▸ 待办事项
请把页面摘录中从“[Feature] 我需要对”起至“install -e .”止的那段文字一字不差地抄录下来。
━━━ 页面摘录
[Feature] 我需要对本地部署的Qwen-110B模型进行MMLU基准测试,请问该怎么操作呢?
Describe the feature
我已经将项目下载到本地,并且将数据集也下载到本地了 git clone https://github.com/open-compass/opencompass opencompass cd opencompass pip install -e .
wget https://github.com/open-compass/opencompass/releases/download/0.2.2.rc1/OpenCompassData-core-20240207.zip unzip OpenCompassData-core-20240207.zip
我在opencompass 文件夹下配置了configs,其中configs里面创建了py文件,文件如下: from opencompass.models import OpenAI from opencompass.partitioners import NaivePartitioner from opencompass.runners import LocalRunner from opencompass.tasks import OpenICLInferTask from opencompass.datasets import MMLUDataset
配置本地Qwen模型API
model = OpenAI(
abbr='qwen-110b-chat',
path='qwen-110b-chat',
key='EMPTY',
query_per_second=1,
max_seq_len=4096,
api_base='http://localhost:8080/v1',
meta_template=None,
retry=10 # 增加重试次数
)
━━━━━━
━━━ 展示材料
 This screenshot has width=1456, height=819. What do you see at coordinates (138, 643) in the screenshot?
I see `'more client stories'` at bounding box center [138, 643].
━━━━━━
━━━ 展示材料
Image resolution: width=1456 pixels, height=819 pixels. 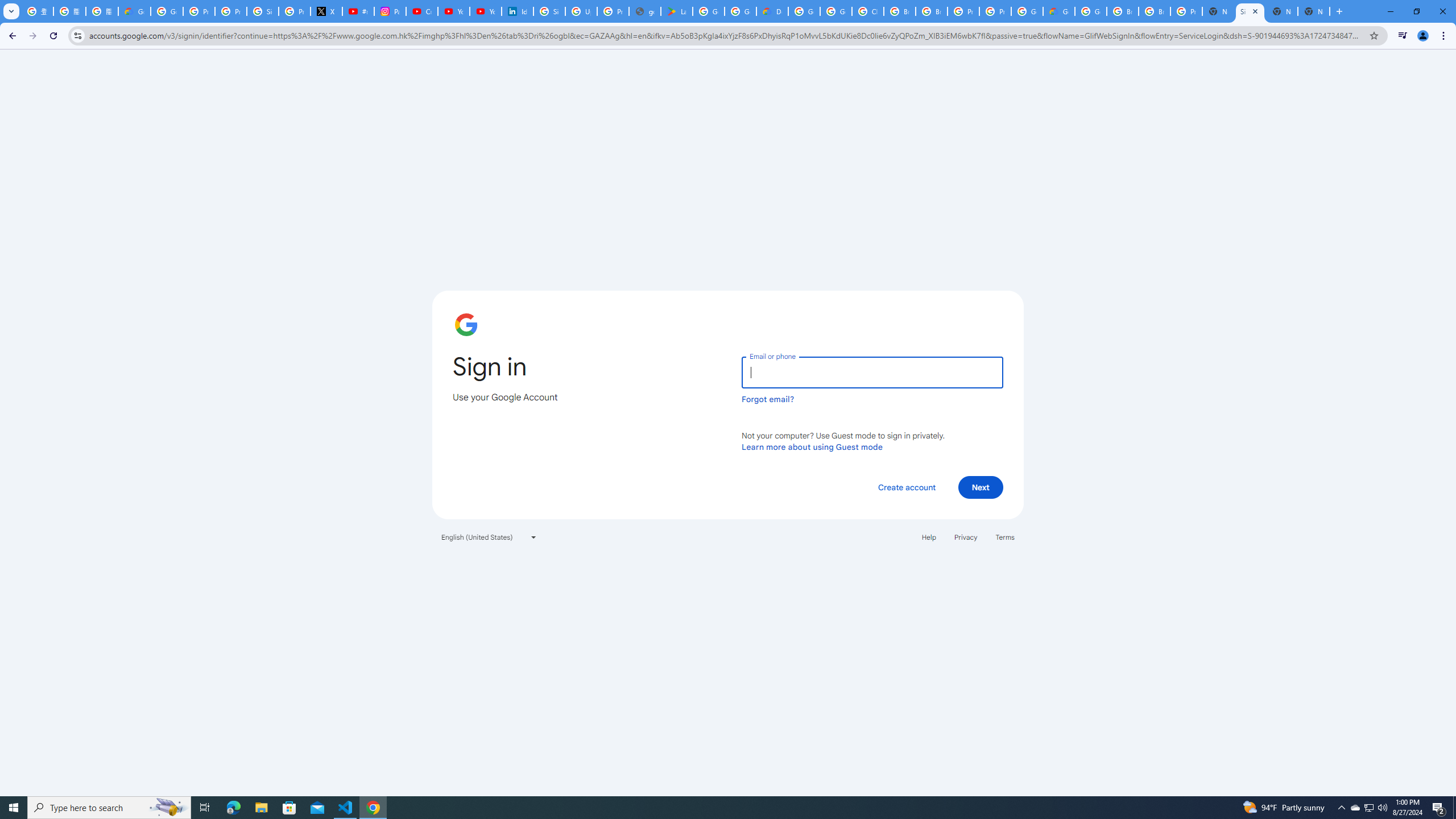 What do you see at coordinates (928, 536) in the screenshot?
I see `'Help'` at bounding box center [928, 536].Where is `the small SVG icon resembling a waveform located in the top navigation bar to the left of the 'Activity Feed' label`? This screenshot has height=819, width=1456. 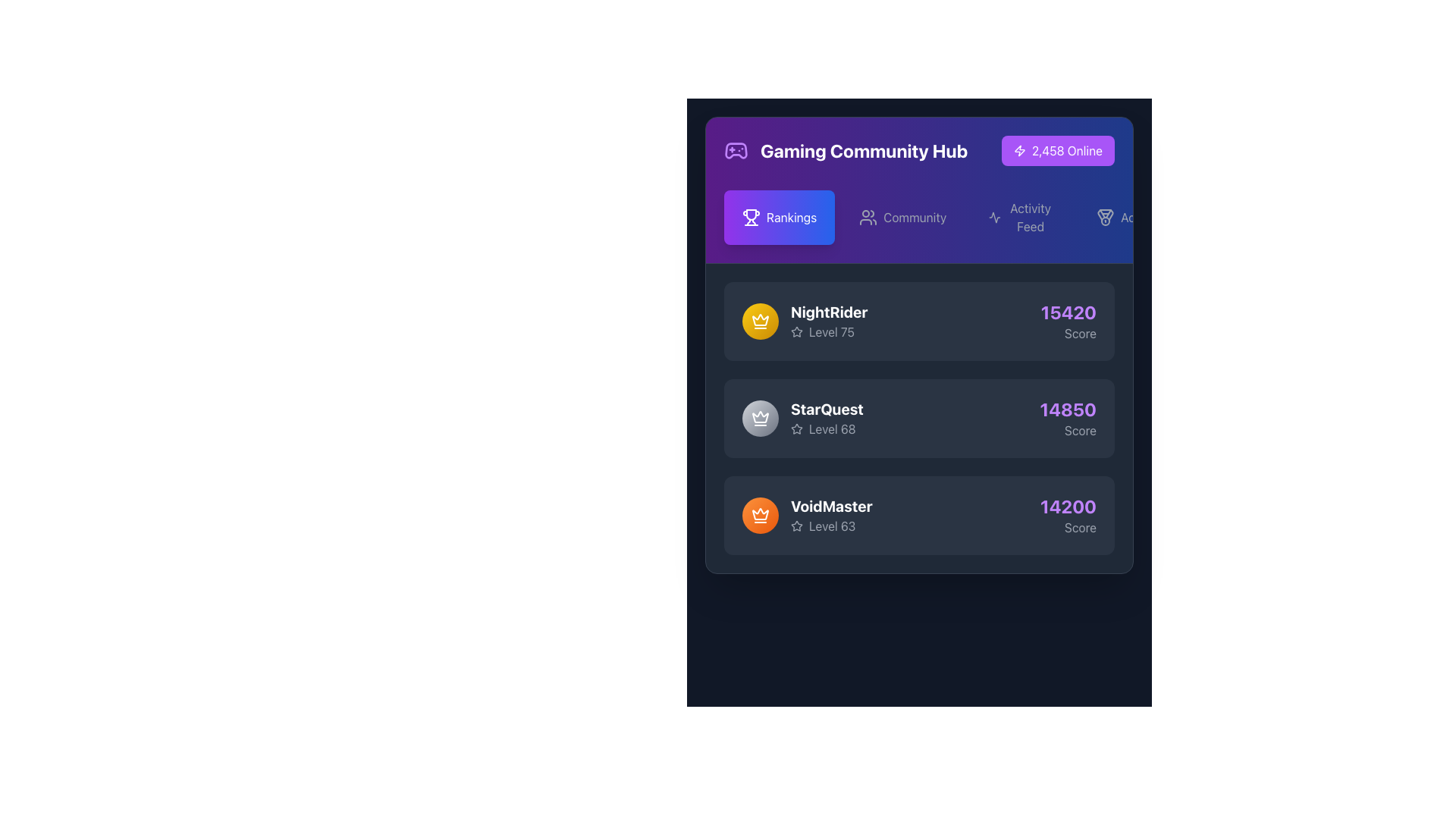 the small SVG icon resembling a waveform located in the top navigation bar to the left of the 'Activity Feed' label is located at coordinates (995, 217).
━━━━━━
━━━ 展示材料
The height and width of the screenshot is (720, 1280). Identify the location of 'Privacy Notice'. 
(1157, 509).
━━━━━━
▸ 解决方案
[Feature] 我需要对本地部署的Qwen-110B模型进行MMLU基准测试,请问该怎么操作呢?
Describe the feature
我已经将项目下载到本地,并且将数据集也下载到本地了 git clone https://github.com/open-compass/opencompass opencompass cd opencompass pip install -e .